Our Turn to Eat: The shame that is vote buying culture

Voters

Voters queue at Dandora Primary School in Nairobi County during UDA nominations on April 14, 2022.

Photo credit: Dennis Onsongo | Nation Media Group

What you need to know:

  • The Voter, a scorching and elegiac short story that brings out some of the evils of Nigeria’s electoral system.
  • Achebe clearly loved and waxed nostalgic about Nigeria but it obviously tormented him like an abusive lover.

“Chief the Honourable Marcus Ibe was not unprepared. He had drawn five months’ salary in advance, changed a few hundred pounds into shining shillings and armed his campaign boys with eloquent little jute bags... Roof was the most trusted of these campaigners.

"We have a Minister from our village, one of our own sons," he said to a group of elders in the house of Ogbuefi Ezenwa, a man of high traditional title… "We believe every word you say to be true," said Ezenwa.

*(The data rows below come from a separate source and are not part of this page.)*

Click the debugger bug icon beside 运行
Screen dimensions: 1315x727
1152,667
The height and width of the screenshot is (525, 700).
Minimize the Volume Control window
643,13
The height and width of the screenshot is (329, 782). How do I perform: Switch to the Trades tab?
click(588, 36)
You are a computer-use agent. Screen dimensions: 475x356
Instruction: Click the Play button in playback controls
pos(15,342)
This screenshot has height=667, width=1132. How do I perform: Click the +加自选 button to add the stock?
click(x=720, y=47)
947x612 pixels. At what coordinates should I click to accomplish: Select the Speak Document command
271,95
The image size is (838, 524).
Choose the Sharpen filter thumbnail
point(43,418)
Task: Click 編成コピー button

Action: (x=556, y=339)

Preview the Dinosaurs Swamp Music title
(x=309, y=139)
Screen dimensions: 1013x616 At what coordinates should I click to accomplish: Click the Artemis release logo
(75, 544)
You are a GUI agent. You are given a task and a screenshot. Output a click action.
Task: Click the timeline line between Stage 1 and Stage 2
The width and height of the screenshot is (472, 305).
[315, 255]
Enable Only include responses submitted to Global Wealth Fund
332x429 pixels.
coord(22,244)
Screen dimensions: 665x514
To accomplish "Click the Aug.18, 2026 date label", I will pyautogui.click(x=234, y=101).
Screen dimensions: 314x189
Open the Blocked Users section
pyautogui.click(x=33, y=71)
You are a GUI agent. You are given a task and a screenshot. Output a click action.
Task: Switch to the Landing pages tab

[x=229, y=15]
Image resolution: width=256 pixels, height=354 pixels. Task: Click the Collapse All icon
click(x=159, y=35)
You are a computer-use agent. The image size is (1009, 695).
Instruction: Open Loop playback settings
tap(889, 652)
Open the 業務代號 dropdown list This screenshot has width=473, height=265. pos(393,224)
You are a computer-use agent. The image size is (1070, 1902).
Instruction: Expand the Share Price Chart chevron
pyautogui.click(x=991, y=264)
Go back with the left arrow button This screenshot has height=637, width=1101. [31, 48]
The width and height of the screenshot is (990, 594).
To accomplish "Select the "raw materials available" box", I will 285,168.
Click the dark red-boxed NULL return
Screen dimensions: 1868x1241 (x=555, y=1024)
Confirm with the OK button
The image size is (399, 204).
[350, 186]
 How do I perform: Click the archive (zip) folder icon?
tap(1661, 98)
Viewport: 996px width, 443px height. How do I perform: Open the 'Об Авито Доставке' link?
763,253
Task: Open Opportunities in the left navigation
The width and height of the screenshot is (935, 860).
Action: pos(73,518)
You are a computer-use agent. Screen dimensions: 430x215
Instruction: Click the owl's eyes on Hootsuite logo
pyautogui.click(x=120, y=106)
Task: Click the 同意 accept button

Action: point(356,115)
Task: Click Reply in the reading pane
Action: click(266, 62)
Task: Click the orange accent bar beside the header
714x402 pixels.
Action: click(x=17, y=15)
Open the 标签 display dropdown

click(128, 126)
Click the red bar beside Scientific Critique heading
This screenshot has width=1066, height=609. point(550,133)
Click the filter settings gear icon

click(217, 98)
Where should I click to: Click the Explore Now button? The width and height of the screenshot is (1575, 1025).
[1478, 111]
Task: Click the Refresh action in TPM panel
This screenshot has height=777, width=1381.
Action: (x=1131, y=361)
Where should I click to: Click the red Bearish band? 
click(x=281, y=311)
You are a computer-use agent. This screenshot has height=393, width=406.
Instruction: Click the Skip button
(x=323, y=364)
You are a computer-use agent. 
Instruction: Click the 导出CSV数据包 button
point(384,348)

"We shall, every one of us, drop his (ballot) paper for Marcus… Tell Marcus he has our papers, and our wives’ papers too. But what we do say is that two shillings is shameful." He brought the lamp close and tilted it at the money before him as if to make sure he had not mistaken its value.

"Yes, two shillings is too shameful… Marcus is a great man and does his things like a great man… today is our day; we have climbed the iroko tree today and would be foolish not to take down all the firewood we need.’”

These words are from Chinua Achebe’s, The Voter, a scorching and elegiac short story that brings out some of the evils of Nigeria’s electoral system. Nigeria haunted Achebe all his life. He wrote with urgency and a peculiar restlessness. 

He must have felt like the German soldier-poet Erich Dwinger who had been haunted by Soviet Russia, a country he had fought in during the Second World War. He writes in Wiedersehen mit Sowjet-Russland (A Date with Soviet Russia) as he crossed into the country after the war to tread again on Russian soil:

“In a few minutes I shall feel under my feet that secret land which I loved as much as I hated it; which satisfied me as no other country did and yet let me hunger as none had done before… in whose hot deserts I had thirsted and in whose icy tundras I had wept because of the cold … that (land) which robbed me of five years of my young life but which repaid me ten-fold with a wealth of experiences… The long-forgotten smells came back: old leather mixed with the odour of sour bread, the stink of coarse Russian tobacco and there was also a new smell, a gamey odour, the sort of smell met with in gypsies…. most noticeable among the captured Mongolian troops”.

Like the way Russia followed and stuck with Dwinger, Nigeria followed Achebe everywhere he went — even when living in the United States of America — the memories of its people, soil, smells, sights and sounds stuck with him as he continued writing about them.

Achebe clearly loved and waxed nostalgic about Nigeria but it obviously tormented him like an abusive lover — he spent his time excoriating the country’s swashbuckling and swaggering politicians, highlighting in fretful retrospective drift the floating anxieties of a newly-independent country and capturing the fractures, splinters, fadings, erasures and complex contours of the country’s economic, cultural and political landscape.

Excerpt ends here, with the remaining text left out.